Source excerpt:
--- START ---
Web Only / Features » December 30, 2013
The Next Corporate-Friendly Trade Pact
With the TPP facing Congressional scrutiny, the U.S. presses forward on another deal.
Critics on both sides of the Atlantic are worried the agreement will eventually settle for the lowest common denominator—some kind of nightmarishly corporate-friendly mix of European financial regulations (there’s no Dodd-Frank in the EU) and American regulations on the environment and food safety (the EU bans GMOs, hormone-treated beef and chlorine-washed poultry products).
It’s been a rough few months for the United States Trade Representative (USTR), the federal agency that hammers out U.S. trade policy. By year’s end, negotiators were expected to be putting the finishing touches on the Trans-Pacific Partnership (TPP), an agreement covering Pacific Rim economies such as Australia, Japan, Singapore and Malaysia, while quietly making progress on a brand-new, long-heralded trade pact with the European Union: the Transatlantic Trade and Investment Partnership (TTIP).
But public awareness of the TPP—a sweeping, secretive deal that critics call “NAFTA on steroids”—quickly evolved into public backlash. That uproar, in turn, helped fuel a mini-rebellion in Congress. Last month, 151 House Democrats signaled their opposition to fast-tracking the deal, stymying any hope that the TPP—or an eventual trade pact with the EU—will pass in the form that negotiators want. Meanwhile ongoing revelations of the United States’ global spying habits have thrown an unexpected wrench into negotiations with Europe. As the European Parliament moves to draft new stricter rules on data protection, the tech industry and its allies in Congress are pressing American negotiators to combat “digital protectionism.”
It was in this delicate context that negotiators met in Washington on December 16 for the third round of TTIP talks.
Much like the TPP, the TTIP isn’t about eliminating traditional trade barriers such as tariffs. U.S. and EU tariffs already average less than 3 percent, some of the lowest in the world. Instead, the buzz phrase that TTIP advocates like to use is “regulatory harmonization.” The U.S. Chamber of Commerce, for its part, calls for “regulatory coherence” and “regulatory cooperation.” Essentially, it’s all about better matching up U.S. and European regulations on a broad range of matters: financial services, environmental issues, labor relations, car safety, online data protections and even the chemical make-up of cosmetics—though it remains unclear what exactly would be covered in any final agreement.
On the face of it, standardizing regulations isn’t inherently bad. The European Union, after all, has some of the most progressive regulations on the globe. But critics on both sides of the Atlantic are worried the agreement will eventually settle for the lowest common denominator—some kind of nightmarishly corporate-friendly mix of European financial regulations (there’s no Dodd-Frank in the EU) and American regulations on the environment and food safety (the EU bans GMOs, hormone-treated beef and chlorine-washed poultry products).
--- END ---
Task set:
(a) Transcribe the passage from the article on the transatlantic trade deal, starting at "It’s been a" and ending at "Investment Partnership (TTIP).".
(b) Extend the article on the transatlantic trade deal, picking up after its final sentence.

Dataset rows:
--- START ---
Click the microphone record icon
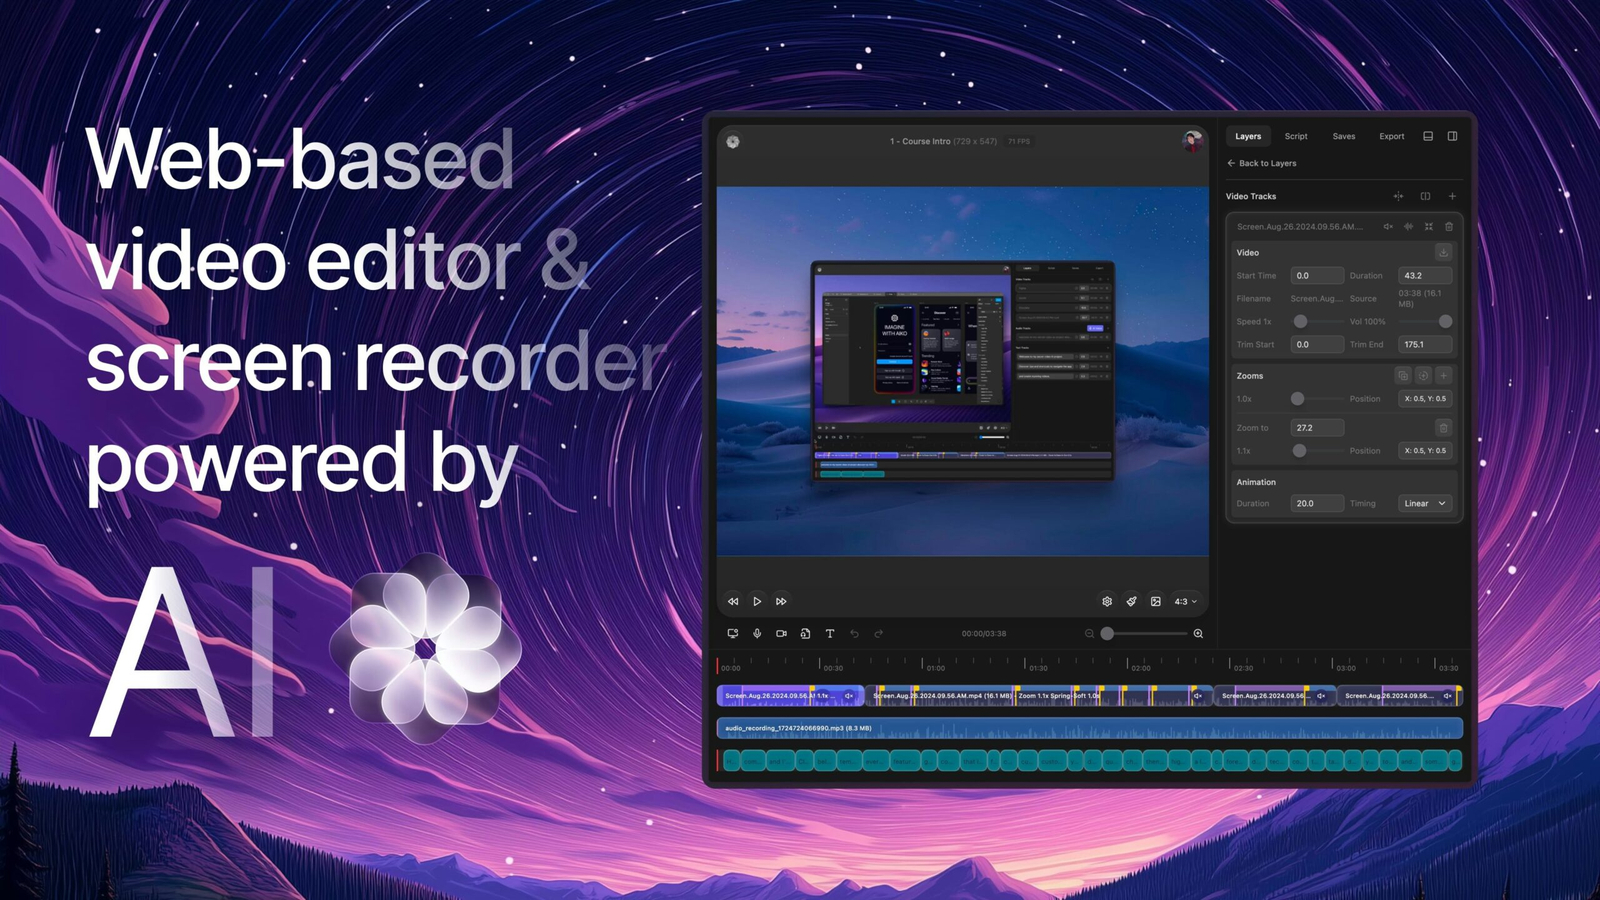The image size is (1600, 900). [757, 633]
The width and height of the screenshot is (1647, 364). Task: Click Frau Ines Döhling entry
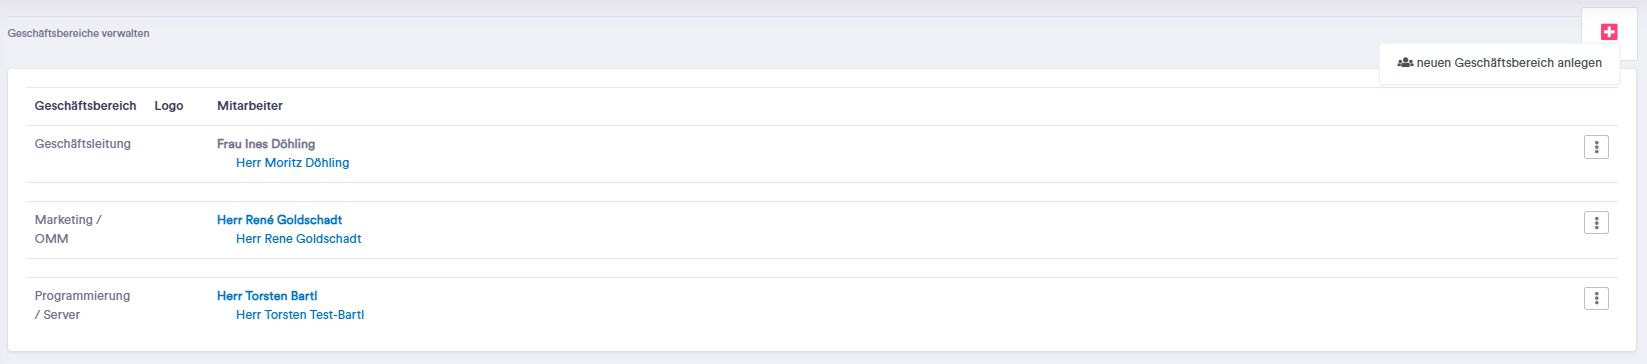266,144
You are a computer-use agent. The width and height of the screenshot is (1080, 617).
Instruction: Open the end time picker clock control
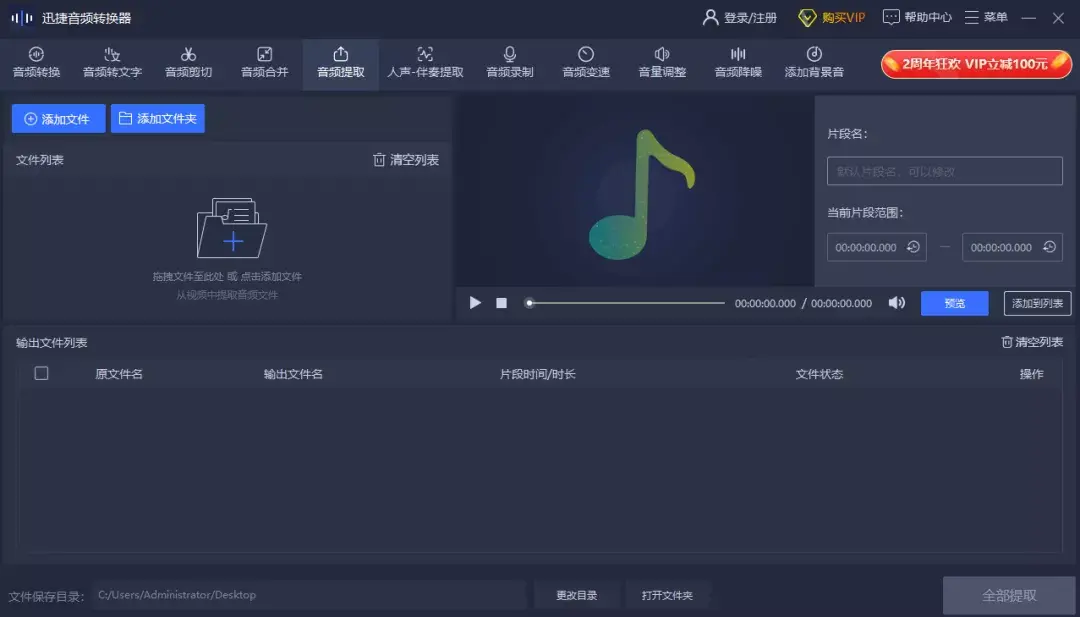1048,246
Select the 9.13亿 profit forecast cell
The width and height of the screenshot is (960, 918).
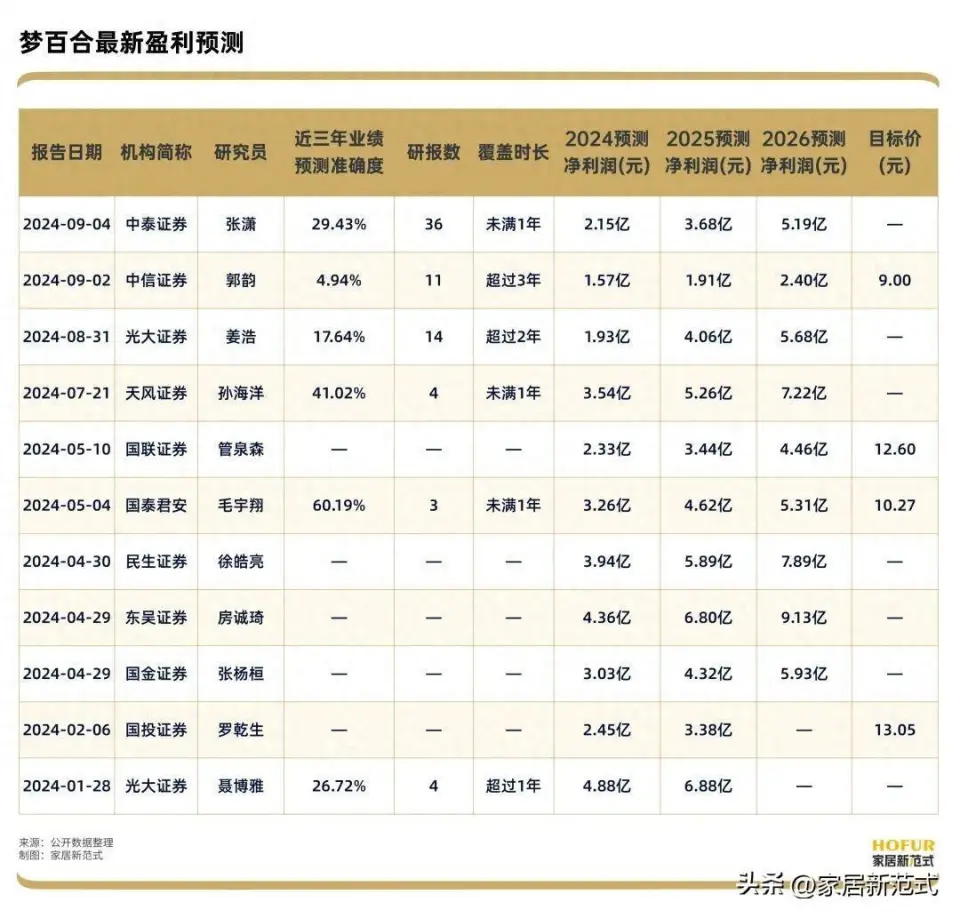point(804,618)
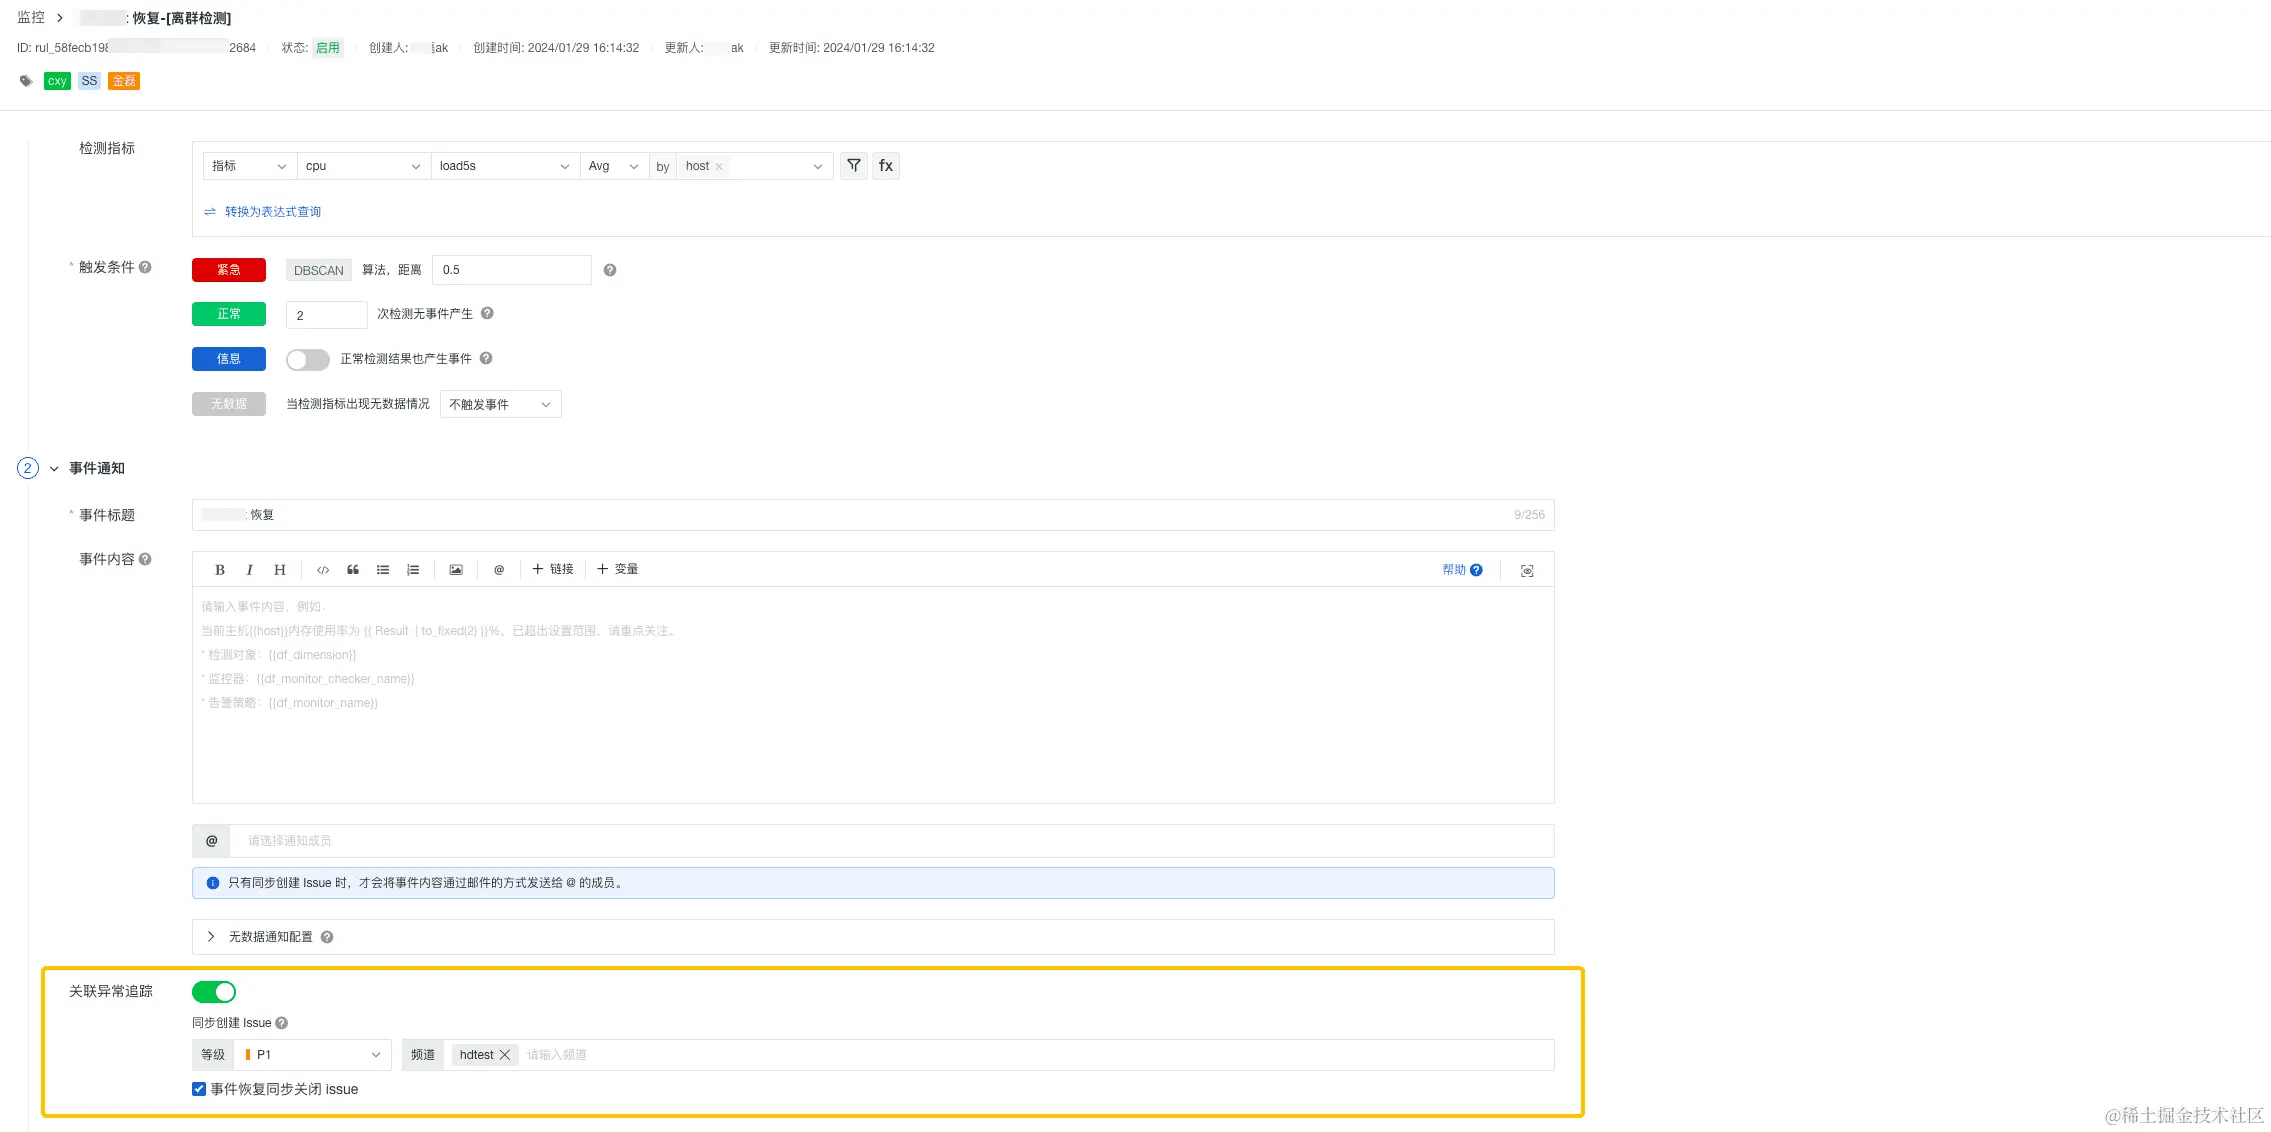Click help icon beside DBSCAN distance

(x=610, y=270)
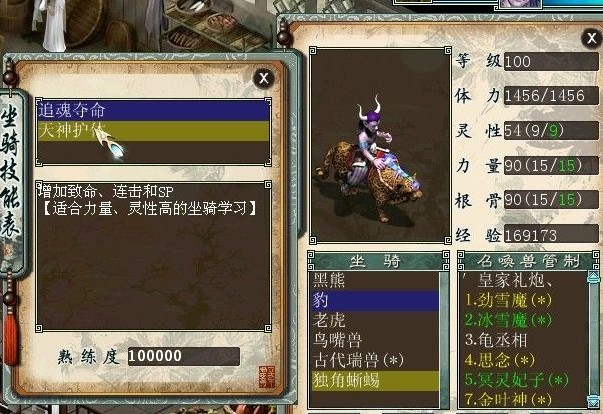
--- END ---
Expected responses:
(a)
It’s been a rough few months for the United States Trade Representative (USTR), the federal agency that hammers out U.S. trade policy. By year’s end, negotiators were expected to be putting the finishing touches on the Trans-Pacific Partnership (TPP), an agreement covering Pacific Rim economies such as Australia, Japan, Singapore and Malaysia, while quietly making progress on a brand-new, long-heralded trade pact with the European Union: the Transatlantic Trade and Investment Partnership (TTIP).

(b)
While the secretive negotiations have left the details of “regulatory harmonization” up to the public’s imagination, one indication of what it may actually entail came in a recent leak about the EU’s desire to create a “Regulatory Cooperation Council.” The hypothetical super-agency would be charged with evaluating existing regulations in both partners and coordinating any future rules, subjecting some to a “cost-benefit” analysis of their impact on trade. Under the proposal, the U.S. would be required to notify the special council of any upcoming regulations from federal agencies and allow the EU to comment. That would only further delay what’s already a frustratingly slow federal rulemaking process, critics say.
Another potential TTIP provision that has critics alarmed is so-called “investor-state dispute settlement.” Negotators on both sides are pushing for these corporate protections, which already exist in free trade agreements like NAFTA and many bilateral investment treaties. They allow corporations to sue governments in special third-party tribunals that have the ability to bypass domestic laws. That’s how, for example, a Canadian mining company chartered in Delaware recently filed a lawsuit against the Canadian government after Quebec’s 2011 ban on fracking in the bed of the St. Lawrence River nullified its mining permits.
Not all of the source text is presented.